— Start of Records supplied —

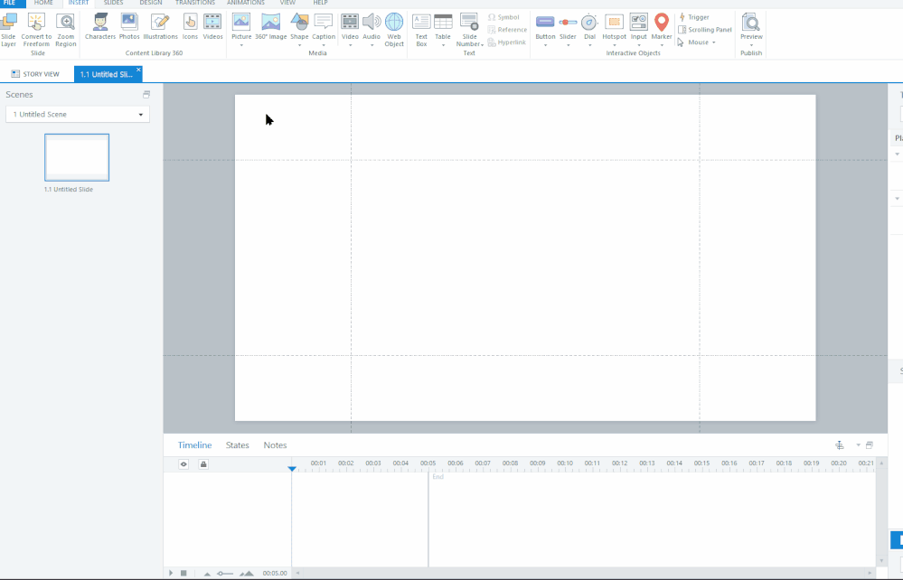The width and height of the screenshot is (903, 580).
Task: Click the Illustrations library icon
Action: coord(160,25)
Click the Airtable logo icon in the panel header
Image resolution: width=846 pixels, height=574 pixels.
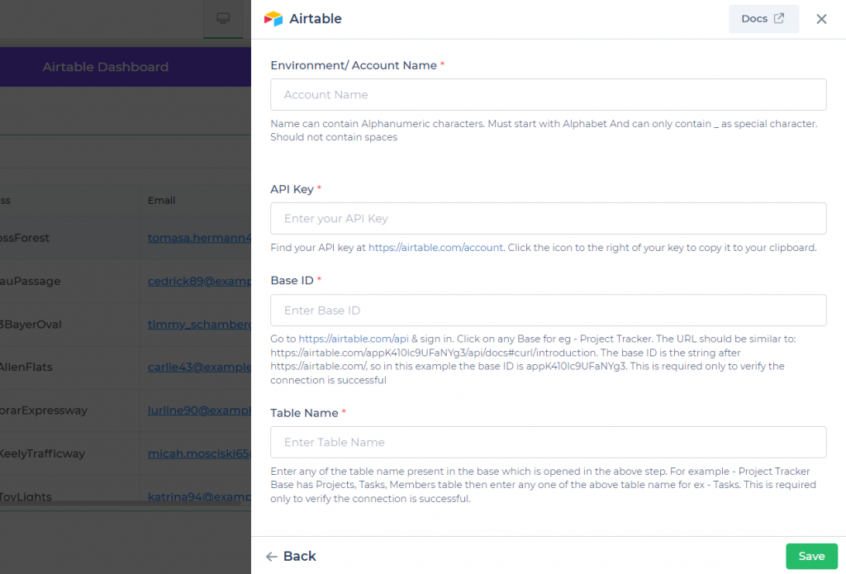click(273, 18)
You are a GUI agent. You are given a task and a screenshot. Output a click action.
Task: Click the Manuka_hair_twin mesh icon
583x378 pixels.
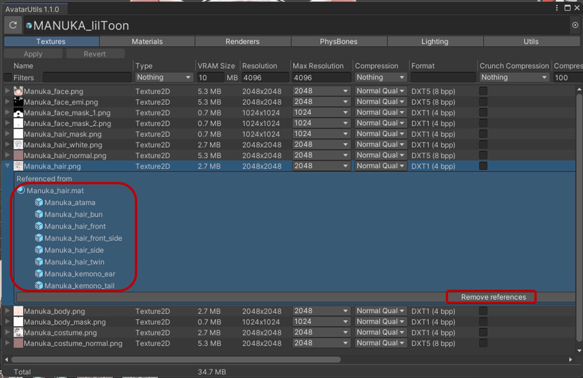(39, 262)
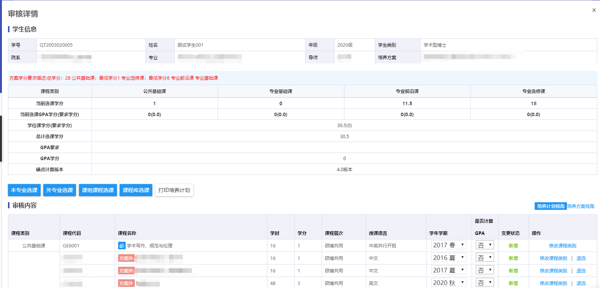Select the 课组课程选课 button
The image size is (600, 288).
click(98, 190)
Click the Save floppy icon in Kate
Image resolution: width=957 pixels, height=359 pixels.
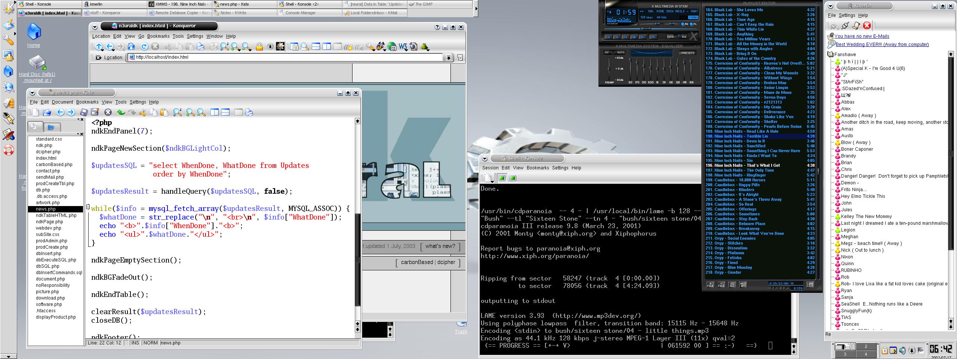[x=84, y=112]
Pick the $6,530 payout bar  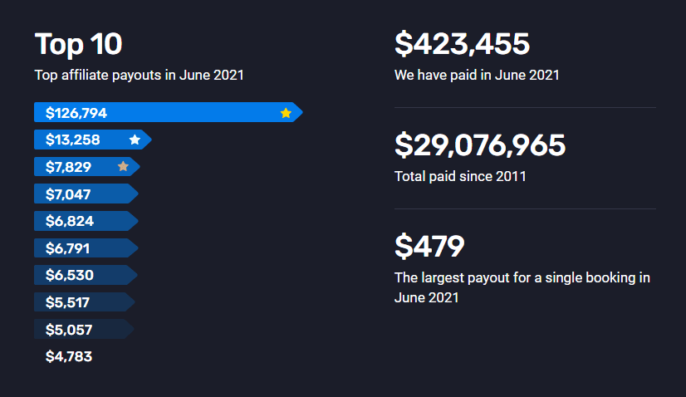(x=83, y=275)
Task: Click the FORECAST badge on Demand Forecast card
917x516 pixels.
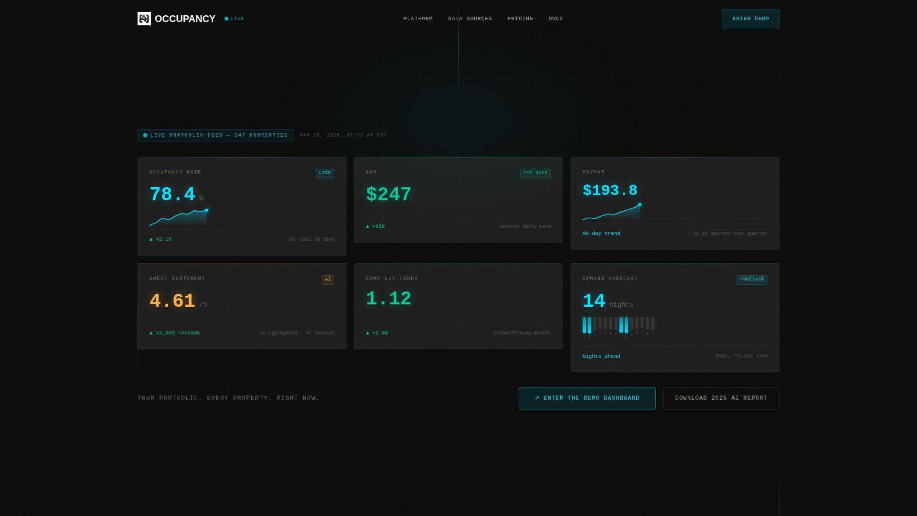Action: pyautogui.click(x=752, y=280)
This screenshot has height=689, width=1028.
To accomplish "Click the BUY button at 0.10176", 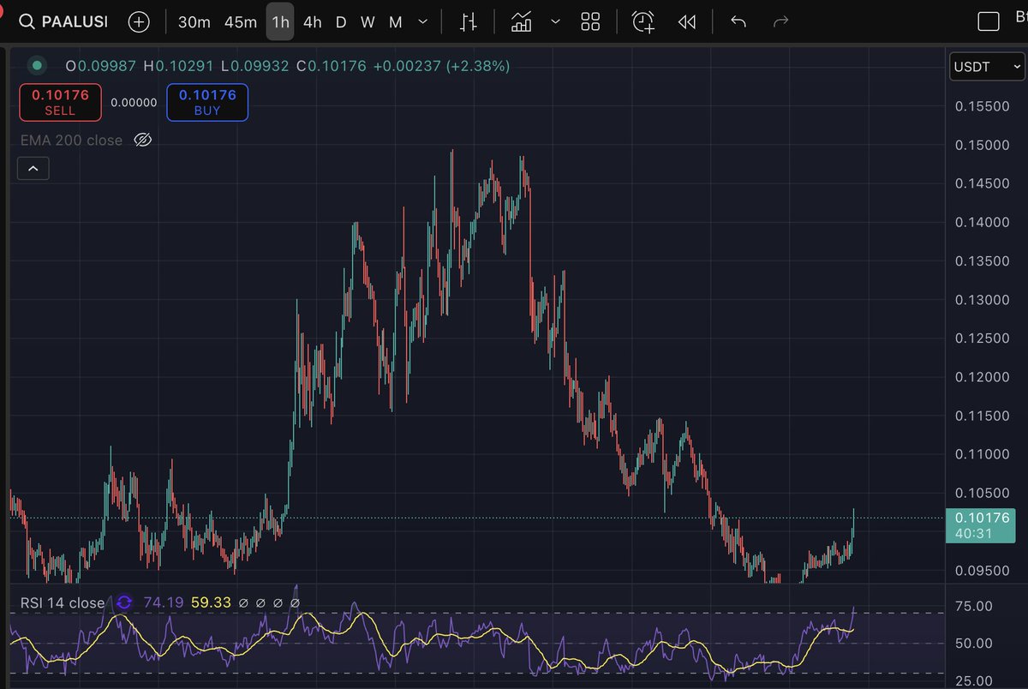I will [206, 102].
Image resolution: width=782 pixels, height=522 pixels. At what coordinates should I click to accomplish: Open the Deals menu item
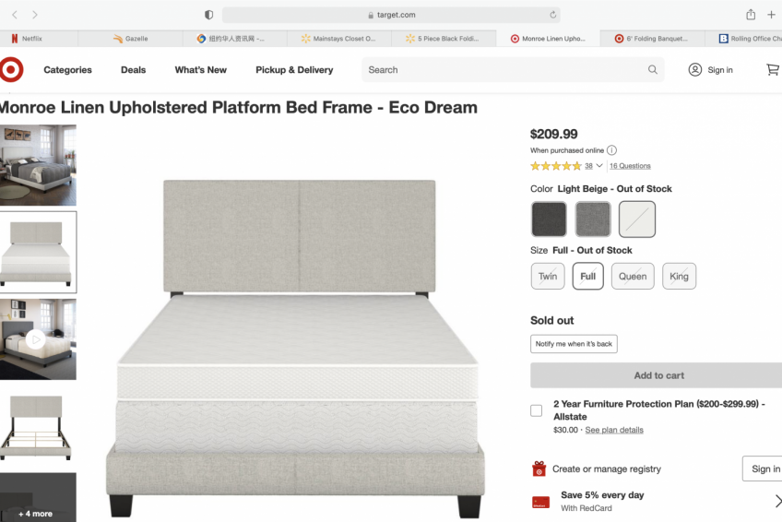click(x=133, y=70)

— End of Records supplied —

Exercise brief — Rewrite the lines from the one with "Image resolution: width=782" through the last line, keeping every request, and scale each coordinate in the answers by 0.55, rounding to whole numbers with halves going up. Leave out the pictures.

Correct result —
Image resolution: width=782 pixels, height=522 pixels. At what coordinates should I click to accomplish: Open the Deals menu item
click(x=73, y=39)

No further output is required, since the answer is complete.